Now using the original data set (i.e. not reduced data) and the two classifers, I'll run the procedure again, but this time without any dimension reduction.

In [23]:
# TRAIN
param_grid = {
    "dtc__max_depth": range(2, 8),
    "dtc__max_leaf_nodes": range(2, 8),
    "dtc__ccp_alpha": np.linspace(0, 10, 5)
}

clf = Pipeline([
    ("dtc", DecisionTreeClassifier())
])

grid_search = GridSearchCV(clf, param_grid, cv=5, n_jobs=-1, scoring="accuracy")
grid_search.fit(X_train, y_train)

print("Best Parameters (Train Set):")
for param in grid_search.best_params_:
    print(f"    {param}: {grid_search.best_params_[param]}")
print(f"\nBest CV Score: {round(grid_search.best_score_, 4)}")

# TEST
best_params = grid_search.best_params_
best_dtc = DecisionTreeClassifier(max_depth=best_params["dtc__max_depth"],
                     max_leaf_nodes=best_params["dtc__max_leaf_nodes"],
                     ccp_alpha=best_params["dtc__ccp_alpha"])

best_pipeline = Pipeline([
    ("dtc", best_dtc)
])

best_pipeline.fit(X_train, y_train)

y_pred = best_pipeline.predict(X_test)

accuracy = accuracy_score(y_test, y_pred)
print(f"\nAccuracy on Test Set: {round(accuracy, 4)}")

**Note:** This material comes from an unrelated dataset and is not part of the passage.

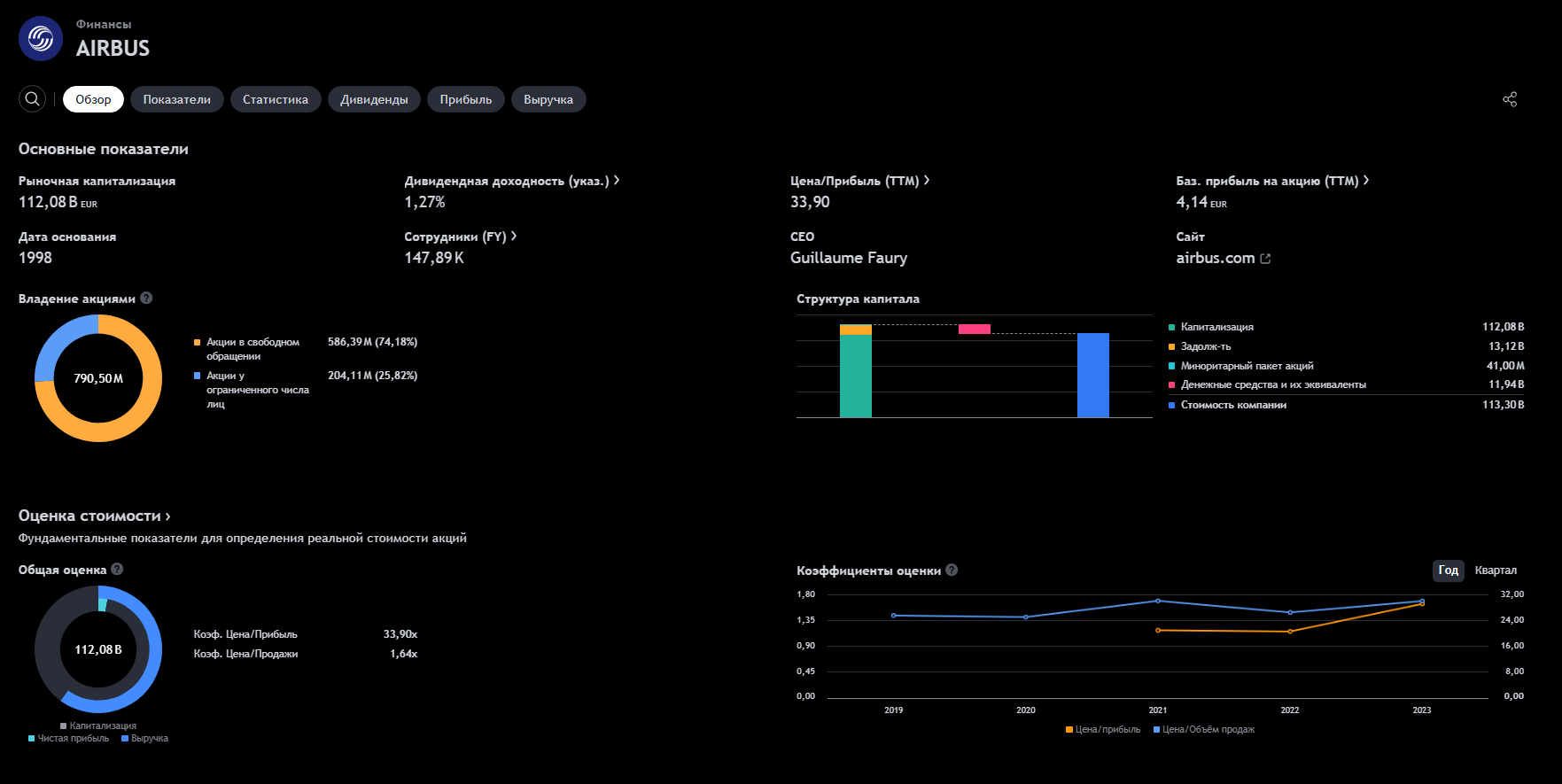Open the Статистика tab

Best Parameters (Train Set):
    dtc__ccp_alpha: 0.0
    dtc__max_depth: 4
    dtc__max_leaf_nodes: 7

Best CV Score: 0.5378

Accuracy on Test Set: 0.5878


In [26]:
# TRAIN
param_grid = {
    "knn__n_neighbors": range(2, 10),
    "knn__weights": ['uniform', 'distance'],
    "knn__p": [1, 2],
}

knn = Pipeline([
    ("knn", KNeighborsClassifier())
])

grid_search = GridSearchCV(knn, param_grid, cv=5, n_jobs=-1, scoring='accuracy')
grid_search.fit(X_train, y_train)

print("Best Parameters (Train Set):")
for param in grid_search.best_params_:
    print(f"    {param}: {grid_search.best_params_[param]}")
print(f"\nBest CV Score: {round(grid_search.best_score_, 4)}")

# TEST
best_params = grid_search.best_params_
best_knn = KNeighborsClassifier(n_neighbors=best_params["knn__n_neighbors"],
                                weights=best_params["knn__weights"],
                                p=best_params["knn__p"])

best_pipeline = Pipeline([
    ("knn", best_knn)
])

best_pipeline.fit(X_train, y_train)

y_pred = best_pipeline.predict(X_test)

accuracy = accuracy_score(y_test, y_pred)
print(f"\nAccuracy on Test Set: {round(accuracy, 4)}")

Best Parameters (Train Set):
    knn__n_neighbors: 6
    knn__p: 1
    knn__weights: distance

Best CV Score: 0.7502

Accuracy on Test Set: 0.8298


Observations:

Accuracy Scores for Classifiers without Dimension Reduction:
* Decision Tree: 0.7502
* KNN: 0.8298

The accuracy score for KNN in this part (0.8298) is identical to the accuracy score achieved when KNN was used with KPCA in the first part (0.8298). This suggests that, for this specific dataset, the dimension reduction technique (KPCA) didn't significantly improve or degrade the performance of KNN.

The accuracy score for the Decision Tree in this part (0.7502) is also consistent with the results obtained when dimension reduction techniques were used in the first part (0.0984). Decision Trees tend to be less effective in high-dimensional spaces, whether dimensionality reduction is applied or not, and KNN seems to be a more suitable choice for this dataset.

In summary, in this specific scenario and dataset, KNN consistently performs better than Decision Trees in terms of accuracy, both with and without dimension reduction techniques. The dimensionality reduction techniques applied in the first part did not seem to provide a significant advantage in this case, and KNN alone achieved the highest accuracy score.